VOS TÂCHES:
a. D'après le texte sur la condition enseignante au Sénégal, comment l'enseignement est-il considéré aujourd'hui dans ce pays ?
b. Recopiez le passage du texte sur la condition enseignante au Sénégal qui va de « DE L’AMÉLIORATION DE » à « qualité des enseignements-apprentissages. ».

EXTRAIT DU TEXTE:
------------------------------------

DE L’AMÉLIORATION DE LA CONDITION ENSEIGNANTE AU SÉNÉGAL

Quelles mesures pour la paix scolaire et la restauration de la qualité chez l’enseignant ?
La plupart des diagnostics sérieusement effectués sur les problèmes de l’école sénégalaise, ont tous révélé que les nombreux dysfonctionnements à l’école et la crise profonde à laquelle le système tout entier est confronté sont, essentiellement, liés à la dévalorisation de la profession enseignante dont la responsabilité est à imputer aux régimes précédents, à travers la politique de recrutement irrationnel et arbitraire du volontariat et de la vacation, qui a gravement porté préjudice à la profession enseignante et contribué à la dégradation de la qualité des enseignements-apprentissages.
La banalisation du métier, le manque ou l’insuffisance de la formation, ainsi que les mauvaises conditions de vie et de statut, ont plongé les enseignants dans un état psychologique et mental totalement défavorable à la performance et, par voie de conséquence, à la production de résultats satisfaisants.
Pis est que, aujourd’hui, au Sénégal, l’enseignement est considéré comme une fonction de tremplin, car nombreux sont des enseignants qui disent exercer la profession en attendant de trouver mieux. La profession est assimilée à la pauvreté, à la misère et ne bénéficie d’aucune considération de la part à la fois des autorités et de la société.

------------------------------------

INFORMATIONS AFFICHÉES:
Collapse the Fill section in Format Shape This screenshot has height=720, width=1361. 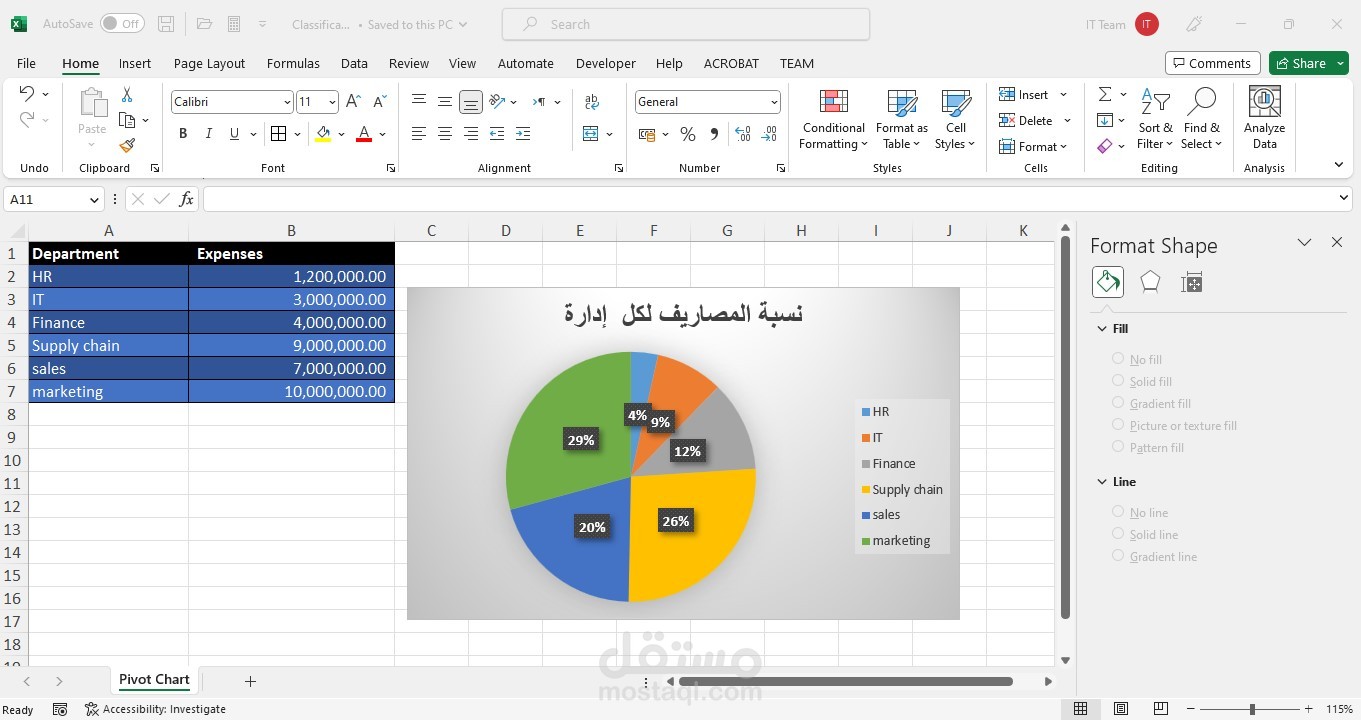pos(1102,328)
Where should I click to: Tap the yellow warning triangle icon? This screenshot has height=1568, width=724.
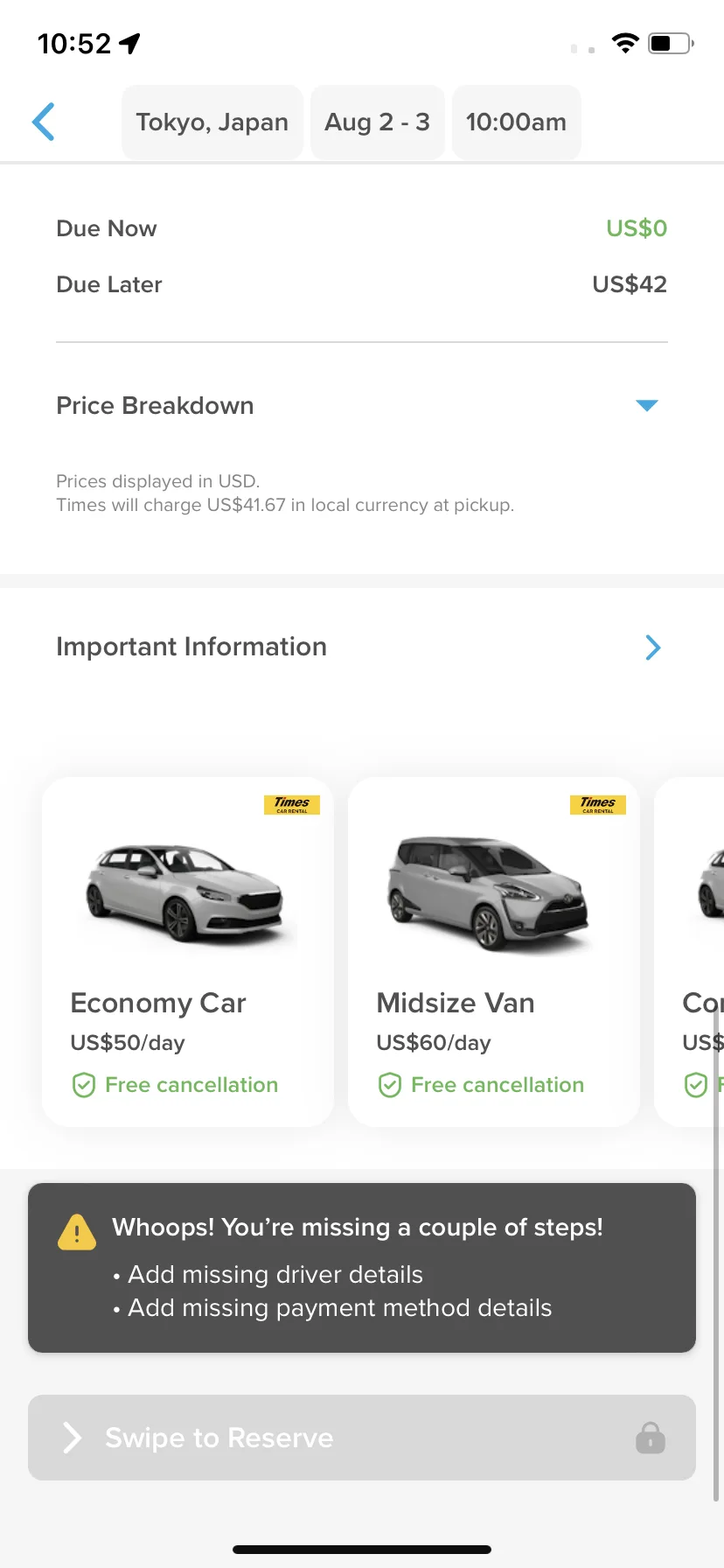pos(77,1232)
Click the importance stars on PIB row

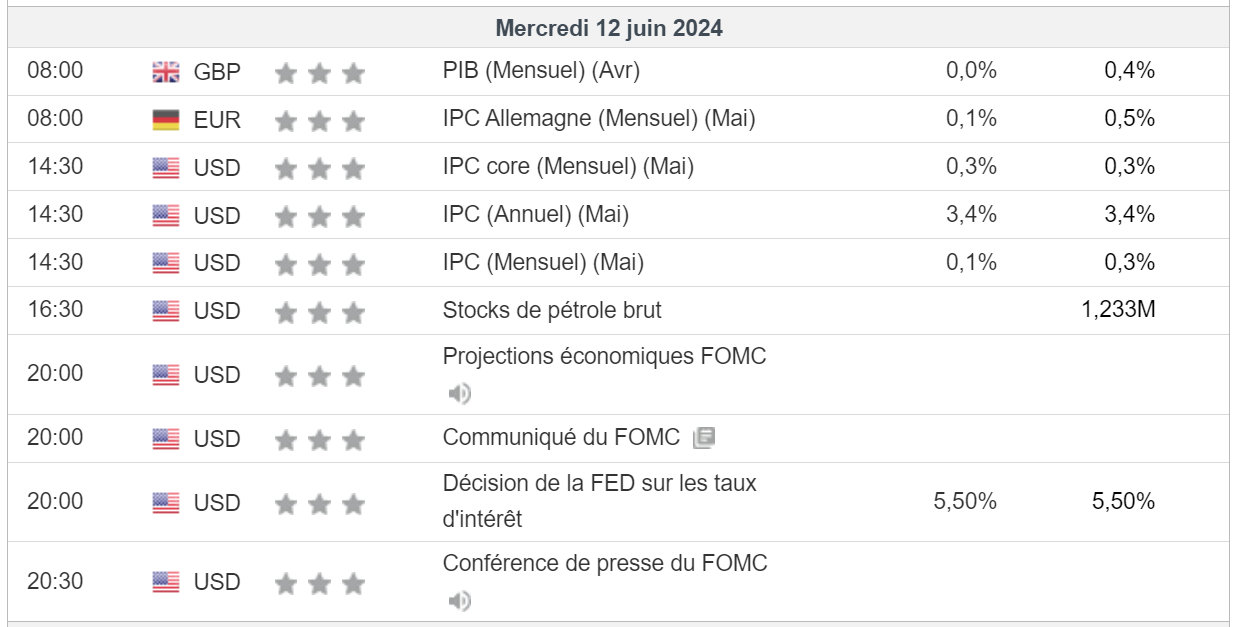(319, 73)
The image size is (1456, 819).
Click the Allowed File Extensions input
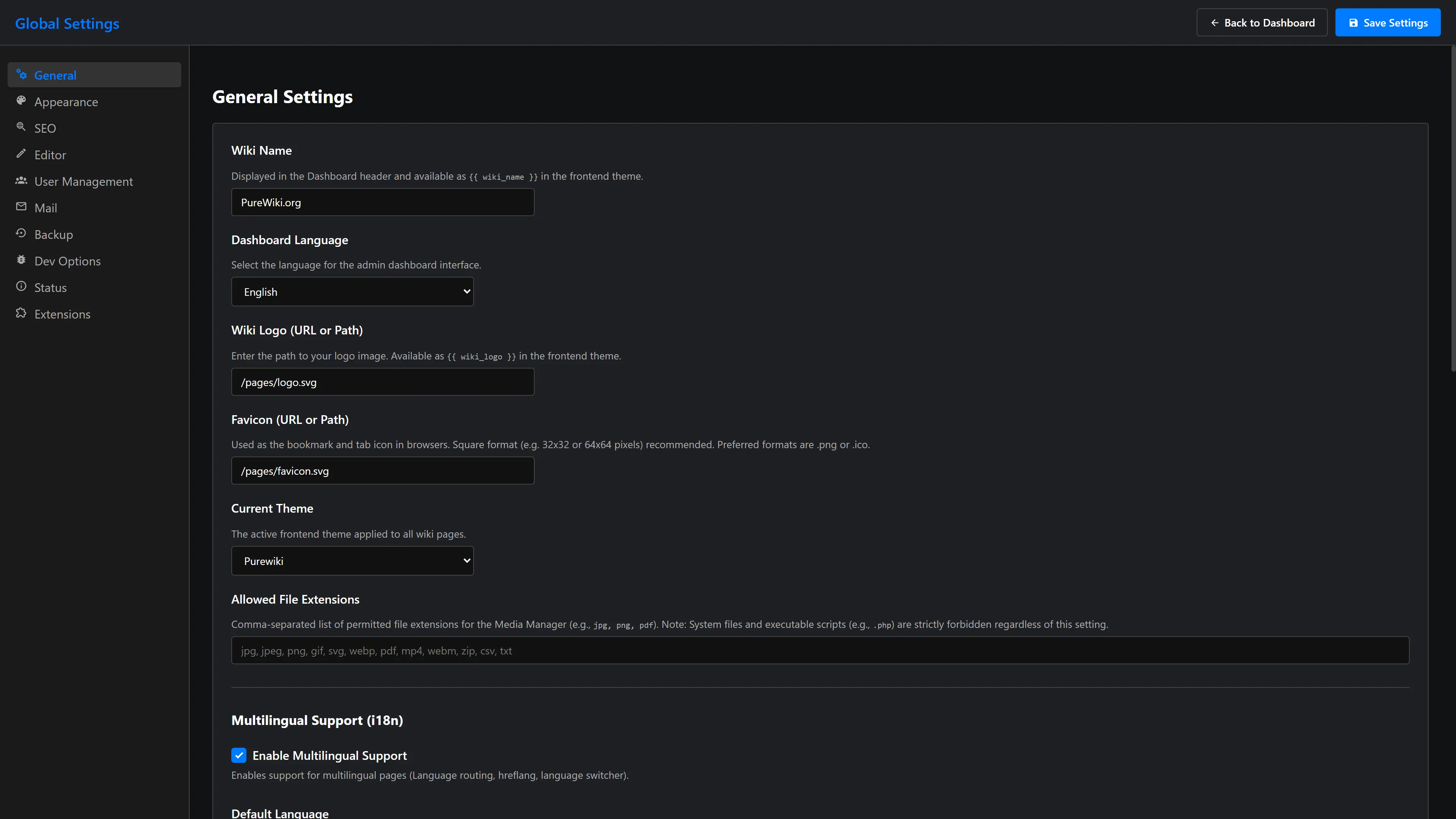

------------------------------------

RÉSULTATS DES TÂCHES:
a. Comme une fonction de tremplin.

b.
DE L’AMÉLIORATION DE LA CONDITION ENSEIGNANTE AU SÉNÉGAL

Quelles mesures pour la paix scolaire et la restauration de la qualité chez l’enseignant ?
La plupart des diagnostics sérieusement effectués sur les problèmes de l’école sénégalaise, ont tous révélé que les nombreux dysfonctionnements à l’école et la crise profonde à laquelle le système tout entier est confronté sont, essentiellement, liés à la dévalorisation de la profession enseignante dont la responsabilité est à imputer aux régimes précédents, à travers la politique de recrutement irrationnel et arbitraire du volontariat et de la vacation, qui a gravement porté préjudice à la profession enseignante et contribué à la dégradation de la qualité des enseignements-apprentissages.